Personalized computational hemodynamic analysis in transcatheter aortic valve: investigation of long-term degeneration

Introduced as an alternative to open-heart surgery for elderly patients, Transcatheter Aortic Valve Implantation (TAVI) has recently been extended to younger patients due to comparable performance with the gold-standard. However, the long-term durability of the bio-prosthetic TAVI valves is limited by Structural Valve Deterioration (SVD), an inevitable degenerative process whose pathogenesis is still unclear. In this study, we aim to computationally investigate a possible relationship between aortic hemodynamics and SVD development. To this aim, we collect data from twelve patients with and without SVD at long-term follow-up exams. Starting from pre-operative clinical images, we build early post-operative virtual geometries and perform Computational Fluid Dynamics simulations by prescribing a personalized flow rate based on Echo Doppler data.

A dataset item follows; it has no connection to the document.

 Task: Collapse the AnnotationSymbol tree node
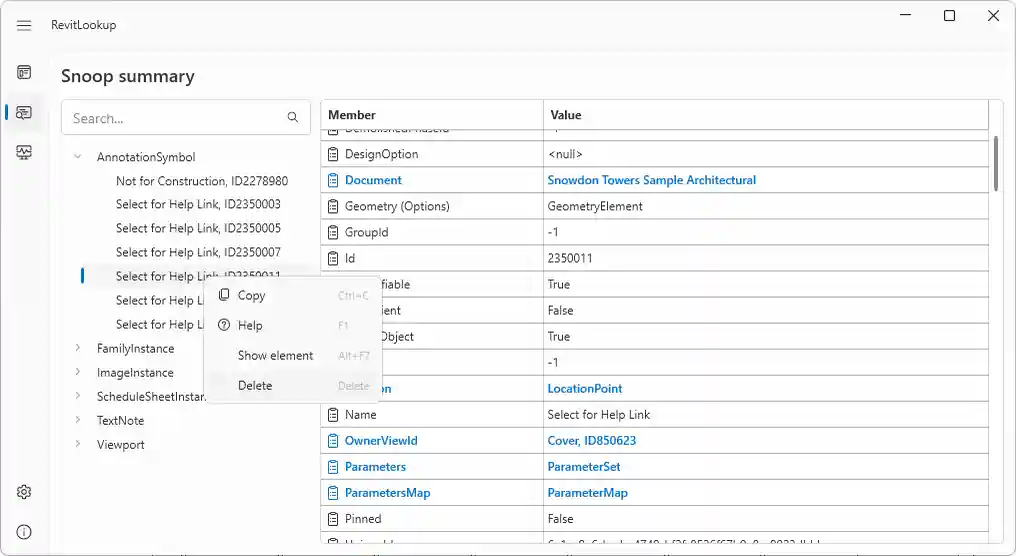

In order to identify a premature onset of SVD, we propose three computational hemodynamic indices: Wall Damage Index (WDI), Leaflet Delamination Index (LDI), and Leaflet Permeability Index (LPI). Additionally, to each index we associate a score and, using the Wilcoxon rank-sum test, we find that each score individually shows a statistically greater median value in the SVD sub-population (WDI: p=0.008, LDI: p=0.001, LPI: p=0.020). Finally, we define a synthetic scoring system that clearly separates between SVD and non-SVD patients. Our results suggest that aortic hemodynamics may drive a premature onset of SVD, and the synthetic score could potentially assist clinicians in a patient-specific planning of follow-up exams to closely monitor those patients at high SVD risk.